On 4/21/2026 6:05 AM, Sudeep Holla wrote:
> On Fri, Apr 17, 2026 at 11:14:29AM +0800, Huisong Li wrote:
>> In some scenarios, PCC command may experience probabilistic timeout.
>> This is primarily caused by the chan_in_use flag being updated after
>> ringing the doorbell, coupled with a lack of proper memory barriers
>> across CPU cores.
>>
>> On fast platforms, a race condition occurs: the platform processing
>> completes and triggers an interrupt before the local CPU sets
>> chan_in_use to true. When the interrupt handler pcc_mbox_irq() runs,
>> it reads chan_in_use as false and incorrectly ignores the interrupt.
>>
>> This patch fixes the race by:
>> 1. Moving the chan_in_use update before ringing the doorbell.

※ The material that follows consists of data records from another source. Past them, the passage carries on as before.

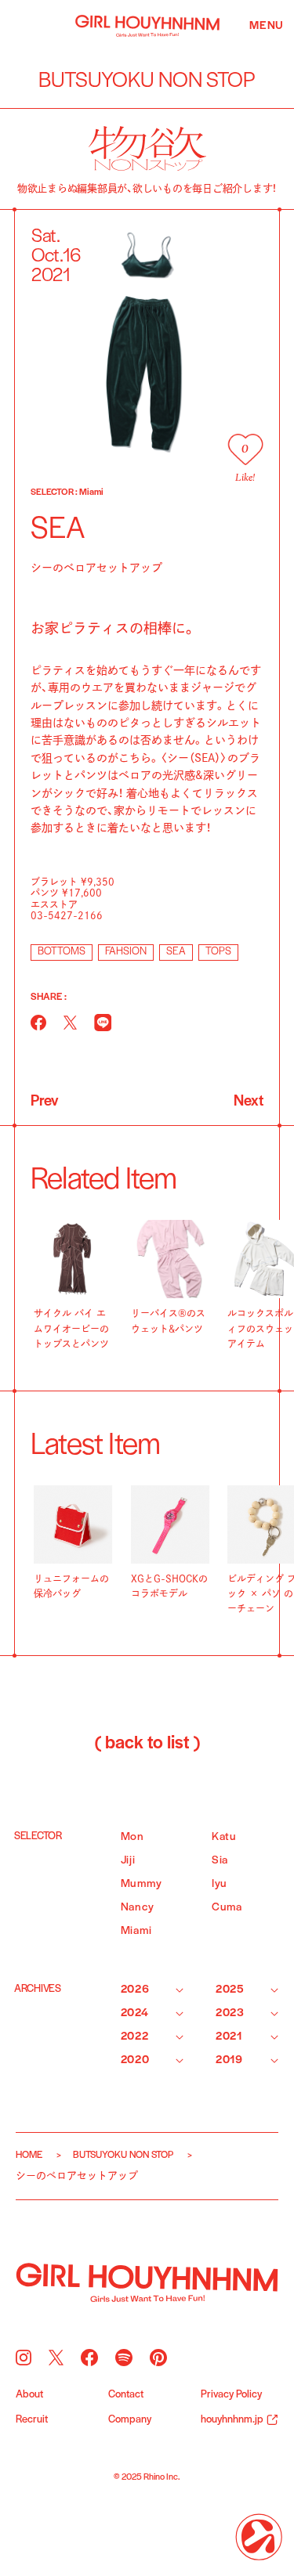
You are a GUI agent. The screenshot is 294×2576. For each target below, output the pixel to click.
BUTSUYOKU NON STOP (123, 2155)
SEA (176, 952)
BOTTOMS (61, 952)
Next (248, 1101)
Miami (136, 1931)
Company (129, 2420)
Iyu (219, 1884)
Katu (224, 1837)
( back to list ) (147, 1743)
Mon (132, 1837)
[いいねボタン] (245, 449)
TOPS (218, 952)
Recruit (32, 2420)
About (29, 2395)
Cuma (227, 1908)
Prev (44, 1101)
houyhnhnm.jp (232, 2420)
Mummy (141, 1884)
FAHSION (126, 952)
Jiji (128, 1861)
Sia (220, 1861)
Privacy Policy (231, 2395)
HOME (29, 2155)
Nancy (137, 1908)
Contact (125, 2395)
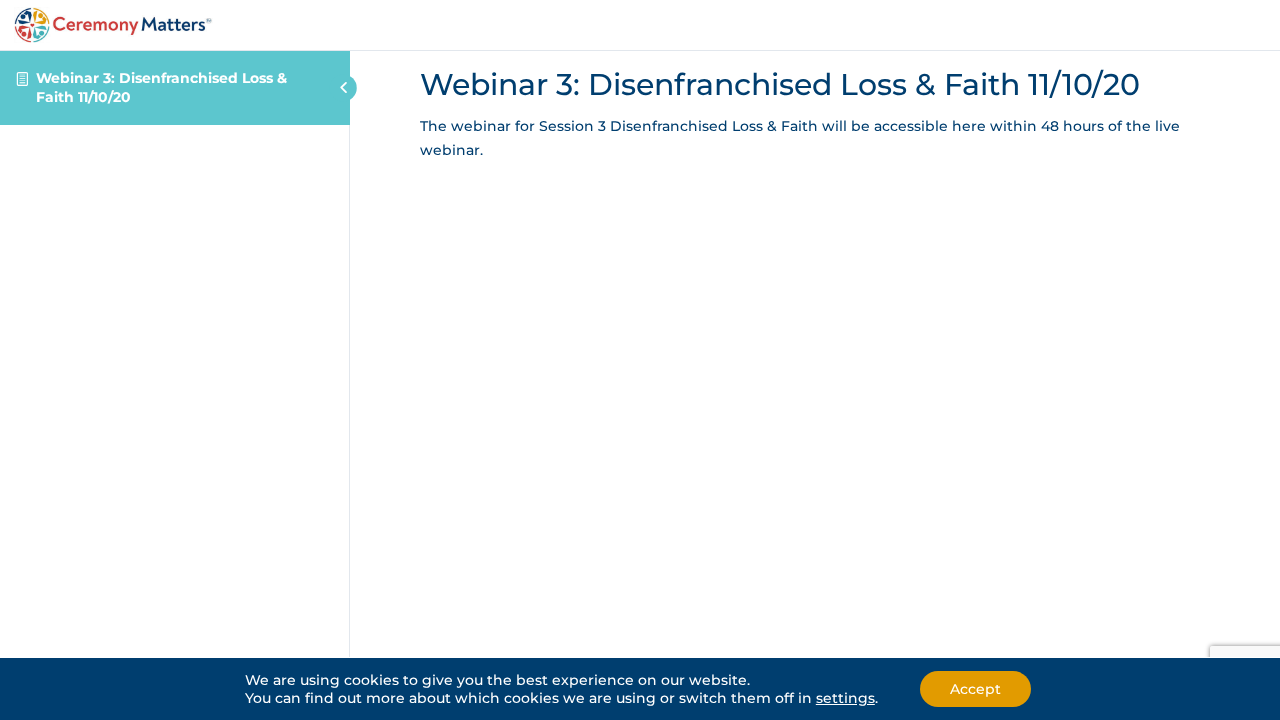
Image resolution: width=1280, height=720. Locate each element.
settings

>> 2. Using smp_store_release() to ensure the flag update is visible
>> to other cores before subsequent hardware or software actions
>> are triggered.
>> 3. Using smp_load_acquire() in the interrupt handler to ensure the
>> latest flag value is read before deciding to skip the interrupt.
>>
>
> Are you seeing the issue on real platforms or you are just reviewing the
> code. I would like to test it on the platform I use but I don't have it
> handy, so may take some time.
>
> I have added Robbie King who also has helped in testing this PCC driver
> in the past.
>

I was unable to apply the patch to our current kernel version. We are in the
process of updating our kernel modules to support 7.0, once that effort is
finished I can run a few of our current regressions against the patch.